Lifestyle and genetic factors and bladder cancer risk
Principal Investigator: Dr Stella Koutros
Approved Research ID: 47618
Approval date: April 9th 2020
Bladder cancer is the 7th most common cancer worldwide, with an estimated 260,000 new cases diagnosed annually in men and 76,000 in women. Western Europe, North America and Australia have the highest incidence. Most tumors are non-invasive and treatable, but require ongoing monitoring as recurrence is relatively common; this makes bladder cancer the malignancy with the highest cost per patient from diagnosis to death (United States estimates). The strongest known risk factors for bladder cancer are cigarette smoking, occupational exposure to carcinogens (e.g. arylamines), and genetic susceptibility. However, other factors may also be playing an important role in bladder cancer risk, but have either not yet been assessed prospectively with sufficient statistical power or have had mixed conclusions, for varying reasons. The current research project aims to identify potential bladder cancer risk factors for which findings to date have been inconclusive.
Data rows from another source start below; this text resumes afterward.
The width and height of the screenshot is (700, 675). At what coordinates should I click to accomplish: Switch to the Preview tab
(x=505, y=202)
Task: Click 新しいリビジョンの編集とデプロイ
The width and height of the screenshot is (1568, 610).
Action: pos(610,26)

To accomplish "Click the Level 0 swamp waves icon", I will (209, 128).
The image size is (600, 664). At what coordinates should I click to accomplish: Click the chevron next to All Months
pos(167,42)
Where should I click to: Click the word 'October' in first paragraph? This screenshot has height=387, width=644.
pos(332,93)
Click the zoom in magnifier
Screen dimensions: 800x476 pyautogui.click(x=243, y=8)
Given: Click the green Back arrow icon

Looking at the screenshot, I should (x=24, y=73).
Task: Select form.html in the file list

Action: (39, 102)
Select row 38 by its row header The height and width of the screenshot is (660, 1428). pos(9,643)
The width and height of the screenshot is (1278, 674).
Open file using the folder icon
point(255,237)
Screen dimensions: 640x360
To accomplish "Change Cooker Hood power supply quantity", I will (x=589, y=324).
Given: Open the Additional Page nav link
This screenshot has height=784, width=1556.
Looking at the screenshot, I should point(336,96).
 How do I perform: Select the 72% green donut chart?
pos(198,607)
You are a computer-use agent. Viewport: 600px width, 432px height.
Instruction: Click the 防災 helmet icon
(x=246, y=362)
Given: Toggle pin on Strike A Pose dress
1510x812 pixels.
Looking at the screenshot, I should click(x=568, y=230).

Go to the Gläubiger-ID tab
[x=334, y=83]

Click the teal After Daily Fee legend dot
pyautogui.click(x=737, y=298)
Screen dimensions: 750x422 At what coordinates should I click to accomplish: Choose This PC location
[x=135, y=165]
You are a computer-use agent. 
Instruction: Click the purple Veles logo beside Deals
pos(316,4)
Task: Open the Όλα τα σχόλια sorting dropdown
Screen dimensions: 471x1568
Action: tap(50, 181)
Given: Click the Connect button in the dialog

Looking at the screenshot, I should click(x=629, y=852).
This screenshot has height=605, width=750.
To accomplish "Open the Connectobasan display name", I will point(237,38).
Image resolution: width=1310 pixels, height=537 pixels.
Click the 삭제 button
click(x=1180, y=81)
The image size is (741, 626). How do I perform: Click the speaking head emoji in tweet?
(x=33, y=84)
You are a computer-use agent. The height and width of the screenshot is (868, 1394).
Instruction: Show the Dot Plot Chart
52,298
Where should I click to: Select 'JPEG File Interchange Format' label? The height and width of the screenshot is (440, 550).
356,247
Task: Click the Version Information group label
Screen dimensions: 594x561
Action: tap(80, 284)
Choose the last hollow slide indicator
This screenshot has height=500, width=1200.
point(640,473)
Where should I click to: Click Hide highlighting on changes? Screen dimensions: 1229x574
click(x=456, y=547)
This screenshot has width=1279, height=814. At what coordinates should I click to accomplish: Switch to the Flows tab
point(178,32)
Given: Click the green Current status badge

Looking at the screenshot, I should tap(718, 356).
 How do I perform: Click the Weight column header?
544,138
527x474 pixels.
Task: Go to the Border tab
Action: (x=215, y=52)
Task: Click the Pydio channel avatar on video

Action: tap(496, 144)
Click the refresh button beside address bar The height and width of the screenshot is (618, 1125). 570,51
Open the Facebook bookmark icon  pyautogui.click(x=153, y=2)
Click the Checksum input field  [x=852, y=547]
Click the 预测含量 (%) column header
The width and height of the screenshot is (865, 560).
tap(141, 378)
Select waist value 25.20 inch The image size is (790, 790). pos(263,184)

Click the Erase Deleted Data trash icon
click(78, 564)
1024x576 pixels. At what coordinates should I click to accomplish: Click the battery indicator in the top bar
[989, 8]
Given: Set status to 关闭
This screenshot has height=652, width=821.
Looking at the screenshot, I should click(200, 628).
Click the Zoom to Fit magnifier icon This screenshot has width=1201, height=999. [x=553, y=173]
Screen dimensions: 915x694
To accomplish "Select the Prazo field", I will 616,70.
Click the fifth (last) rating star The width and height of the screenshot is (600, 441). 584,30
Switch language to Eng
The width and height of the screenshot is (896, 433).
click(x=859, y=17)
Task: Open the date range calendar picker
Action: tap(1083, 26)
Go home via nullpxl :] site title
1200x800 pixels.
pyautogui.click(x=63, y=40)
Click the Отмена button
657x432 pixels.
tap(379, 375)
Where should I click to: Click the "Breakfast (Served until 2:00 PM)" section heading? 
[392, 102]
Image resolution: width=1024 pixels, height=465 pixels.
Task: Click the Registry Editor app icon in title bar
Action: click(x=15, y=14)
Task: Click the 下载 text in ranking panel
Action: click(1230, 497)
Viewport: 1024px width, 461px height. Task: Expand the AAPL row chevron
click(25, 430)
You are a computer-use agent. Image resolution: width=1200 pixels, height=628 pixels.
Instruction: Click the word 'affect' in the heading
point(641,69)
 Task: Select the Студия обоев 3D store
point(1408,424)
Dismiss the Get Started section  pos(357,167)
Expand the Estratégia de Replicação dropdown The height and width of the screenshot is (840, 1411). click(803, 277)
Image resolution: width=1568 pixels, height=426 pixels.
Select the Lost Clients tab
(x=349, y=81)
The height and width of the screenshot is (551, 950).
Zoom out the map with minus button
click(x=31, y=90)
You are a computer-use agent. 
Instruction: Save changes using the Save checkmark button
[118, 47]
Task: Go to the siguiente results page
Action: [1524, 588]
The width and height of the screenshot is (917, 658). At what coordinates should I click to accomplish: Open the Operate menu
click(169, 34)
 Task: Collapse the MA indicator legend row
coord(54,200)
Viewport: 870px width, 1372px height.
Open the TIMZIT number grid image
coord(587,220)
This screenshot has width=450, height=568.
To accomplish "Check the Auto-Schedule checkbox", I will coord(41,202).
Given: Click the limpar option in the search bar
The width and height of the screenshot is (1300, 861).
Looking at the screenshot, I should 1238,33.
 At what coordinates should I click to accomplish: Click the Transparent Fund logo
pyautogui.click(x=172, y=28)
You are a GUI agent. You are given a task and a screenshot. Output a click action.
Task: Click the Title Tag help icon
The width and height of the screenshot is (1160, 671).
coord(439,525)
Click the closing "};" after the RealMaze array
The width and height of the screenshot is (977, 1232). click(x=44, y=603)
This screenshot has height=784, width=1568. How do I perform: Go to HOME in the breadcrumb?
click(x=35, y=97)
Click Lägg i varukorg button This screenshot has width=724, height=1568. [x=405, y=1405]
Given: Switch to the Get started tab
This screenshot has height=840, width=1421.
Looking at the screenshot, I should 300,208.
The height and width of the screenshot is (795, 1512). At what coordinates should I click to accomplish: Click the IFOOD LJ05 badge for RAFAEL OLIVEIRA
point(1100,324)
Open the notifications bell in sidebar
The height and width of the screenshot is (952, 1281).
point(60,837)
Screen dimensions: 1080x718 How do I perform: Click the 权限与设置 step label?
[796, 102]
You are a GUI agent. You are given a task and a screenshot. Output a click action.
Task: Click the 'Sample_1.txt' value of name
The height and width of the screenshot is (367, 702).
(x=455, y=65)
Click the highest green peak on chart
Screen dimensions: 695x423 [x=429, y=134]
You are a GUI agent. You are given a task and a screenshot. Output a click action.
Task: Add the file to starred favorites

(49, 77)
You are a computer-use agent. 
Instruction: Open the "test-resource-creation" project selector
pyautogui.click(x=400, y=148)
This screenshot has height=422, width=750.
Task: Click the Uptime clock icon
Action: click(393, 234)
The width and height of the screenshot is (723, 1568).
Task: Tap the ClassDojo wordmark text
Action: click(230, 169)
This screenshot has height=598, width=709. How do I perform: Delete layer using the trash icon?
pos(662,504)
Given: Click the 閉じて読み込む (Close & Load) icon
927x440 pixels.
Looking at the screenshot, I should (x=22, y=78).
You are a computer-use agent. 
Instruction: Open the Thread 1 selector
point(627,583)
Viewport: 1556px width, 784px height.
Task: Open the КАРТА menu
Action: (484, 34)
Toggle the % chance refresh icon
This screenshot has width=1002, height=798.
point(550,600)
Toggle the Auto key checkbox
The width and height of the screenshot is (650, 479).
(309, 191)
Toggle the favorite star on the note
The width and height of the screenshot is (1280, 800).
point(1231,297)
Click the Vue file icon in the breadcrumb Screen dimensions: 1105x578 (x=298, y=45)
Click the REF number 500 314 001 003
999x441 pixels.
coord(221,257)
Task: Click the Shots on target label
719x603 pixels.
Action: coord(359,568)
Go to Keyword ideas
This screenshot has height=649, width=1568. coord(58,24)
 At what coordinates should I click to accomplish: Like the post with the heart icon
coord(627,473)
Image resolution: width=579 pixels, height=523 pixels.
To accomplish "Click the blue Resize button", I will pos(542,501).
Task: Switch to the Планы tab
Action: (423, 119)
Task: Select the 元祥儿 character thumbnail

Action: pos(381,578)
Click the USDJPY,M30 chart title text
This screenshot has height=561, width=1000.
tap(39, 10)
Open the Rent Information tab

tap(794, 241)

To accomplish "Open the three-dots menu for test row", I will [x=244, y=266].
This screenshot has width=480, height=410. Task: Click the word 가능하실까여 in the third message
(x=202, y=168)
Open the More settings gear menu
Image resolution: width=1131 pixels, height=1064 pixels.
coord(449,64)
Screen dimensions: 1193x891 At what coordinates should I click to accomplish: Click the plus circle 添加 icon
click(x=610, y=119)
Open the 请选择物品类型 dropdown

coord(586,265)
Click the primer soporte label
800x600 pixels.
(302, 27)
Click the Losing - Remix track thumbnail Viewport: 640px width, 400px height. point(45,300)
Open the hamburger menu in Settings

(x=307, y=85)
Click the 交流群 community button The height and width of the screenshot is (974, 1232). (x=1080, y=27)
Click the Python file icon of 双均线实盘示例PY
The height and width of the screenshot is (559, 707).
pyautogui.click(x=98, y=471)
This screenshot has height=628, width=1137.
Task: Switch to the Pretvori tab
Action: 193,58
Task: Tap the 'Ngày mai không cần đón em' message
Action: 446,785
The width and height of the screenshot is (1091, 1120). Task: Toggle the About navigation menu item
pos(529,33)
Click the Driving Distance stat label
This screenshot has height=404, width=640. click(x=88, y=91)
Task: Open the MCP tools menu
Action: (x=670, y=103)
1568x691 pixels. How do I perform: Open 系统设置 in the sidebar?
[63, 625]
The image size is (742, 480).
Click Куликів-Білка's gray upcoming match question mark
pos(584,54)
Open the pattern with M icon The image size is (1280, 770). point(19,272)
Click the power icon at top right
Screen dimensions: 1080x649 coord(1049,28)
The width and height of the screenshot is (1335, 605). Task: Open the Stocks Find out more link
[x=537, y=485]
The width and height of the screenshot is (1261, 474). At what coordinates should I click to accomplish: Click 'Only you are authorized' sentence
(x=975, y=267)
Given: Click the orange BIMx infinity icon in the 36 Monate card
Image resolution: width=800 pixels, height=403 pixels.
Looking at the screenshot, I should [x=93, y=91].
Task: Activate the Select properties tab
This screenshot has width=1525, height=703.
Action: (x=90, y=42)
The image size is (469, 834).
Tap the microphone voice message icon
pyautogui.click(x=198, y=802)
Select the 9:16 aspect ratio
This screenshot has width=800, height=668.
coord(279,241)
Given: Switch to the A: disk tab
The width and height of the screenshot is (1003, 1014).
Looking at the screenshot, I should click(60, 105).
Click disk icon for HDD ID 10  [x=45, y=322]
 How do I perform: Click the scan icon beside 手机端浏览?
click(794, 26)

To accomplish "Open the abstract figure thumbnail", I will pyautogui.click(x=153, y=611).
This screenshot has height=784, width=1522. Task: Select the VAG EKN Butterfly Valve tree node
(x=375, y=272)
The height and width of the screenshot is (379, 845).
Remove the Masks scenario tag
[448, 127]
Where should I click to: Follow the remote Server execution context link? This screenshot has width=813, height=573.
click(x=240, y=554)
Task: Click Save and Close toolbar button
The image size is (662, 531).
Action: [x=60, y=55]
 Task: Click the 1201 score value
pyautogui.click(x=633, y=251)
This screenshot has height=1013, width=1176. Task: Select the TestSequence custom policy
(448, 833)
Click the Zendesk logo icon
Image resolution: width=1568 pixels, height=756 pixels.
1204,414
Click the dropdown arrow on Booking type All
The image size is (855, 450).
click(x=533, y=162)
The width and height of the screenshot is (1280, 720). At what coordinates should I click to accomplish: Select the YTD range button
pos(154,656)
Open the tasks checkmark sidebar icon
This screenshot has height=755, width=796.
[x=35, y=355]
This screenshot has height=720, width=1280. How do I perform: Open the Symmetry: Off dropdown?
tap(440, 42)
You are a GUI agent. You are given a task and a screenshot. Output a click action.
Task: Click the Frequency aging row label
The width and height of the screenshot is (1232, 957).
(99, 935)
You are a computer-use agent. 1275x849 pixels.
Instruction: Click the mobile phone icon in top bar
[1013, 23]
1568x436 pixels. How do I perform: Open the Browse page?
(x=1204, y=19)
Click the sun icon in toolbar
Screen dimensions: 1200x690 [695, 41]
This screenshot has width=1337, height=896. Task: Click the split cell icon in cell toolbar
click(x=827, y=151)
Over the next several months we propose to evaluate such risk factors including: reproductive and hormonal factors (including oral contraceptive use and hormone therapy use in women), modifiable lifestyle factors (i.e. smoking, NSAID use, diet, alcohol and other beverage consumption), employment history, personal history of diabetes, overweight and obesity, and genetic susceptibility. Our findings will potentially inform the public about factors that underlie bladder cancer etiology. They may also result in a better understanding of the influence of genetic susceptibility as well as the interplay of genetics and the environment on the burden of bladder cancer.